Seeger was a highly respected performer and collector of traditional music and a major force in giving rural Southern musicians a wider audience. He became a spark plug for the revival of interest in American music traditions in the second half of the 20th century.
He was born into a prominent musical family. His half-brother Pete and sister Peggy are renowned musicians and social activists. His father, Charles, was an ethnomusicologist. His mother, Ruth Crawford Seeger, was a music scholar, teacher and classical composer.
Mike Seeger quickly came to love traditional music, and began playing in earnest in his late teens. He developed major talent on banjo, guitar, fiddle, autoharp, dulcimer, harmonica and several other instruments large and small. He sought out, learned from and recorded traditional musicians, starting in the Washington, D.C., area where he was raised, and ultimately traveling all over the South to find artists long forgotten or undiscovered.
He co-founded the New Lost City Ramblers with John Cohen and Tom Paley in the late 1950s.

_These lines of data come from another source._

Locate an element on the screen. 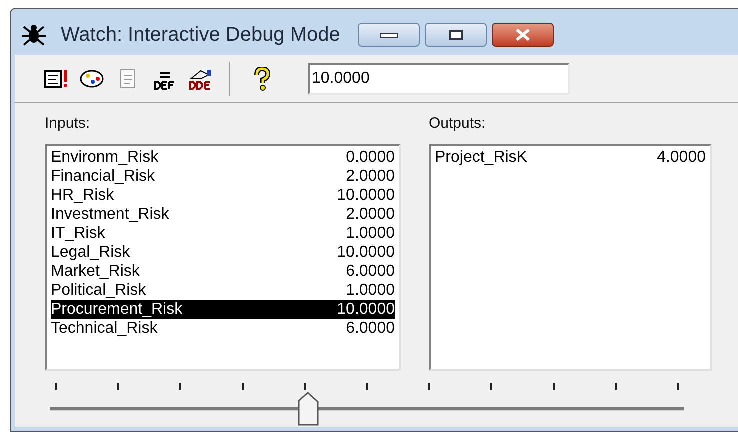  item-name: IT_Risk is located at coordinates (78, 233).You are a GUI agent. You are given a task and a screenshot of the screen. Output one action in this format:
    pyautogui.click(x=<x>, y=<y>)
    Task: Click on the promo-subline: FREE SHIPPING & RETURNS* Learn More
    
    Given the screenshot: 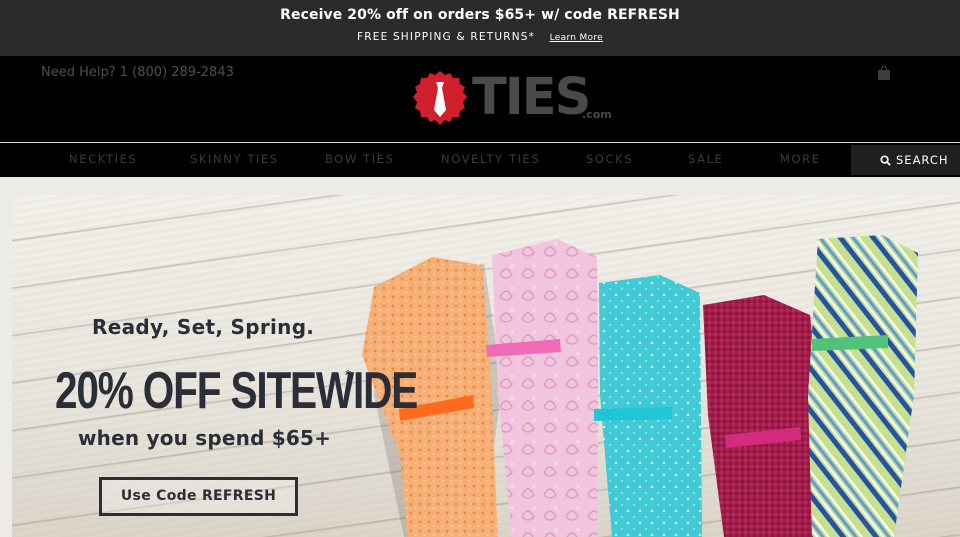 What is the action you would take?
    pyautogui.click(x=480, y=37)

This trailblazing three-person string band combined the urban roots of its own members with a deep regard for music of the countryside and small towns.
The Ramblers mined old 78 RPM recordings and visited with senior players, bringing largely forgotten music to life with new yet traditional arrangements altogether more gutsy and respectful than those of most of the pop-folk groups active at the time.
The Ramblers also pioneered the practice of bringing older rural musicians onstage with them for collaborative concerts, bridging gaps of culture and time for new audiences. Tracy Schwarz replaced Paley in 1962 and continued with the group until its final concert, minus Seeger, in West Virginia on July 30, 2009.
In addition to his work with the Ramblers, Seeger pursued an active solo performing career around the world. He collected and documented music and dance, appeared at countless educational events and produced teaching videos on numerous instruments and styles.
Seeger produced dozens of albums solo, with the New Lost City Ramblers, and with a broad array of other musicians. One album, titled Close to Home, features performances culled from his massive collection of field recordings.
As the end of his life drew near, Mike Seeger was working on a video documentary project focusing on current Southern banjo players.